🤖 AI Summary
This paper addresses the challenge of dynamic error detection during large language model (LLM) reasoning. We propose Dyve, a dynamic process verification framework that systematically incorporates dual-process cognitive theory—integrating intuitive, rapid System 1 reasoning with deliberate, analytical System 2 reasoning—to enable step-level adaptive verification intensity control. Dyve introduces a novel stepwise consensus filtering supervision mechanism, combining Monte Carlo sampling with multi-perspective LLM evaluation to distill high-quality supervision signals from noisy feedback.
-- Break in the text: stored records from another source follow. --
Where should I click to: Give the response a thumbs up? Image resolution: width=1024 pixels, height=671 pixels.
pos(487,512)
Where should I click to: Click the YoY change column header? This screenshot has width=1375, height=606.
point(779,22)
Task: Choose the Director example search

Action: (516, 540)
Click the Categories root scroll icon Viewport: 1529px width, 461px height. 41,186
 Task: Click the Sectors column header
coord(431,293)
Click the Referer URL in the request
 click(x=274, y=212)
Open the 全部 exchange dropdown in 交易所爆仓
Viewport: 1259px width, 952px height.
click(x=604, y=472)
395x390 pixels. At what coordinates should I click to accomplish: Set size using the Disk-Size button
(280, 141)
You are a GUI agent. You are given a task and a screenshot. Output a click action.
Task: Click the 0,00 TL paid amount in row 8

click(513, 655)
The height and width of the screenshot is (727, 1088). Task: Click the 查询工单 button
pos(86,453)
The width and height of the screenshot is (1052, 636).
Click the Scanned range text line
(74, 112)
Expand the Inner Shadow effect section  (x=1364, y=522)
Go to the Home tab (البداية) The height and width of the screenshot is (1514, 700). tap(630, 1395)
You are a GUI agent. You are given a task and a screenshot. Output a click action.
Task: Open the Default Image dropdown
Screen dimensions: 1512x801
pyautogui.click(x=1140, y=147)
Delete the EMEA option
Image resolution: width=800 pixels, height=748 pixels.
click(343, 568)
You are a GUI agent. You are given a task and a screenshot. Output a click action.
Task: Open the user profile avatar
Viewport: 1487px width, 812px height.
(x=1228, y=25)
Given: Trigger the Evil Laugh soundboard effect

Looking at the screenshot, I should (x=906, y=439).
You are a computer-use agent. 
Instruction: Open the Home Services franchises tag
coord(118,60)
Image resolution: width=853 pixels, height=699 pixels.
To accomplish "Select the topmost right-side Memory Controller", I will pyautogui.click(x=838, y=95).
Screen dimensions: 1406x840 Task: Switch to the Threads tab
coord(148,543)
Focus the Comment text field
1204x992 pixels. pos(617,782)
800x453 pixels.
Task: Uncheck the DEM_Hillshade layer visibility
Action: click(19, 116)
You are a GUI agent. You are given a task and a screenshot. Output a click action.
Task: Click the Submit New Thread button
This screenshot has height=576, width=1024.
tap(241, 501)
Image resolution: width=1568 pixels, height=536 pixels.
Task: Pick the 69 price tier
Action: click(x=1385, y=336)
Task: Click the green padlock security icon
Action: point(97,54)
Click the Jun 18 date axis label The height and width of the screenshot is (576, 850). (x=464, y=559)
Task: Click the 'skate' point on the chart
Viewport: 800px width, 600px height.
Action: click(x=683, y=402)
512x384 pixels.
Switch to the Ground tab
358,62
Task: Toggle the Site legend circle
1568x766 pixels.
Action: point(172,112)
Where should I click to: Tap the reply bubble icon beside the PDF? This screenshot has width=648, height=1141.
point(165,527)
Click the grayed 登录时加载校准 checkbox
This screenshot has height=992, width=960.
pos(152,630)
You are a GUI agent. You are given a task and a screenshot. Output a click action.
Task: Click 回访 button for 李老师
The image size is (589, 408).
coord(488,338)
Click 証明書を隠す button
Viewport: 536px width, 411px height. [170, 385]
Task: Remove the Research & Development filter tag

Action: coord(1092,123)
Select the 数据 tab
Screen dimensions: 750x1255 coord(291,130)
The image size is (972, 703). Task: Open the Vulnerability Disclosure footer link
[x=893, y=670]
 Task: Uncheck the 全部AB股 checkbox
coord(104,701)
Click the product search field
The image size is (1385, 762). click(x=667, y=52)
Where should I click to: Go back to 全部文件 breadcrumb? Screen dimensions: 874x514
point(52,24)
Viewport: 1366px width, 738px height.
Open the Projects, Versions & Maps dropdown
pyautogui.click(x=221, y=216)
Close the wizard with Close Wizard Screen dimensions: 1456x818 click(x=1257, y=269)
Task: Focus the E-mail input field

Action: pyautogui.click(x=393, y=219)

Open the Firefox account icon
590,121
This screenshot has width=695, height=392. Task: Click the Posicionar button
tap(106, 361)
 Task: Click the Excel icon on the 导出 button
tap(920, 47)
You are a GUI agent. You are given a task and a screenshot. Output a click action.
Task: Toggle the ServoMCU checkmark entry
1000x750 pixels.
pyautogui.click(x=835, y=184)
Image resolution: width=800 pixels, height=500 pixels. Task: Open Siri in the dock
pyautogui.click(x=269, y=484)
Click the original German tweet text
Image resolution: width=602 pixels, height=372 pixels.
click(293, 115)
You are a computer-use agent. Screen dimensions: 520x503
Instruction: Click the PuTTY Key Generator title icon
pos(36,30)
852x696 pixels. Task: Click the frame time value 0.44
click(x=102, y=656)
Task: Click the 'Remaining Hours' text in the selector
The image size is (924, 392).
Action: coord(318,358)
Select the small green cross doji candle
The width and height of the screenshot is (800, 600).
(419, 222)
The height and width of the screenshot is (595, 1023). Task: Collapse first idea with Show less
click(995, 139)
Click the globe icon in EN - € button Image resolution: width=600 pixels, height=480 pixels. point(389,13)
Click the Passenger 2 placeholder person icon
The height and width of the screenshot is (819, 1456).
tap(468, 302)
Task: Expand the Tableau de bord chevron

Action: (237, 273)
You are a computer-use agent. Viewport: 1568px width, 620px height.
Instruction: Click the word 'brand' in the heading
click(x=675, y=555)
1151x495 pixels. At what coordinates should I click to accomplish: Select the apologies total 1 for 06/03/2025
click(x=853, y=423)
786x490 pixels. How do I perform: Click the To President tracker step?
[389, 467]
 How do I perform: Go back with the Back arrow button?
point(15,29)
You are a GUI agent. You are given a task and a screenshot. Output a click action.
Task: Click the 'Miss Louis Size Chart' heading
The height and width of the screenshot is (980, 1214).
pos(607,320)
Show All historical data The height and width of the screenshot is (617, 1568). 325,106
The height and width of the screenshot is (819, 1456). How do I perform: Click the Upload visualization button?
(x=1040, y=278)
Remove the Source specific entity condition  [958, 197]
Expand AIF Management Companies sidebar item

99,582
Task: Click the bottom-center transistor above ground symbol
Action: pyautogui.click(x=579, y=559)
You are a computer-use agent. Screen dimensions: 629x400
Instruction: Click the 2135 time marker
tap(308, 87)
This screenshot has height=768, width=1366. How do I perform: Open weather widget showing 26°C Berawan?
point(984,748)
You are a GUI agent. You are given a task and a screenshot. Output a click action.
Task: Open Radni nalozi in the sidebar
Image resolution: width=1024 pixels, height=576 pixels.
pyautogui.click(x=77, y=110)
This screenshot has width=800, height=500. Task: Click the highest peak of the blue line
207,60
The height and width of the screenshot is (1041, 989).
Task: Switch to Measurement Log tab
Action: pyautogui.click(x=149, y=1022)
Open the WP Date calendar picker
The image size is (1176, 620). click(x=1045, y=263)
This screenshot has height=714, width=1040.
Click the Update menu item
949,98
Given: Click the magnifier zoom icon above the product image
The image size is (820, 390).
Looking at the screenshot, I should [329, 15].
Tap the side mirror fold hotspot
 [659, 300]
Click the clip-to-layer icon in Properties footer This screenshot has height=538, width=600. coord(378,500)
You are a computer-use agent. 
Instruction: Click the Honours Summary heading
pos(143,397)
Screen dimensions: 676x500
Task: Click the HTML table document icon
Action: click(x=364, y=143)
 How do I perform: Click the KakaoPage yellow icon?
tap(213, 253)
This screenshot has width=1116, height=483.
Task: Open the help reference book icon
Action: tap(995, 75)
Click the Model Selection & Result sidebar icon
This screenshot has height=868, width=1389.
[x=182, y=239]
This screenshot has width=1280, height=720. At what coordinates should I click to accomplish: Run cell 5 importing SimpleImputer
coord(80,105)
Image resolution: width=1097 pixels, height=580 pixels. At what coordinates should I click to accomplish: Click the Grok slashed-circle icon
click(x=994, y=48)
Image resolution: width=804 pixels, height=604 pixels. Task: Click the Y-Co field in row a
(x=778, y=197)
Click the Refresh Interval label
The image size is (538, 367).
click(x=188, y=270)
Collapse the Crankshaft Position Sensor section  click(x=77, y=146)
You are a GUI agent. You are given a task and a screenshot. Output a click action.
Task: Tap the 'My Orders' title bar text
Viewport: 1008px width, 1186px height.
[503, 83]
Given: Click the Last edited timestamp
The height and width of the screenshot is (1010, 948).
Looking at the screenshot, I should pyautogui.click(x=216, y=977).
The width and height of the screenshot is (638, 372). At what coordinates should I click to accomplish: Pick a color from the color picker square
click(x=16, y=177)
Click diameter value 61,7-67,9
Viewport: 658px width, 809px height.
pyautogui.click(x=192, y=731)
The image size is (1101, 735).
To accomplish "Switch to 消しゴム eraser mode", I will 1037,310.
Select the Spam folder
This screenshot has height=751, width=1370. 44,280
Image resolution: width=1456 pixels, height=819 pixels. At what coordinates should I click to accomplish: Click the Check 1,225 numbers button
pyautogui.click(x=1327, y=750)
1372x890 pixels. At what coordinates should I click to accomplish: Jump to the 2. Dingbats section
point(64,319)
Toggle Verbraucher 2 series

Evaluated on ProcessBench and MATH benchmarks, Dyve significantly outperforms existing methods: under Best-of-N settings, it achieves substantial improvements in final-answer accuracy, demonstrating both effectiveness and generalizability across diverse reasoning tasks.
📝 Abstract
We present Dyve, a dynamic process verifier that enhances reasoning error detection in large language models by integrating fast and slow thinking, inspired by Kahneman's Systems Theory. Dyve adaptively applies immediate token-level confirmation System 1 for straightforward steps and comprehensive analysis System 2 for complex ones. Leveraging a novel step-wise consensus-filtered process supervision technique, combining Monte Carlo estimation with LLM based evaluation, Dyve curates high-quality supervision signals from noisy data. Experimental results on ProcessBench and the MATH dataset confirm that Dyve significantly outperforms existing process-based verifiers and boosts performance in Best-of-N settings.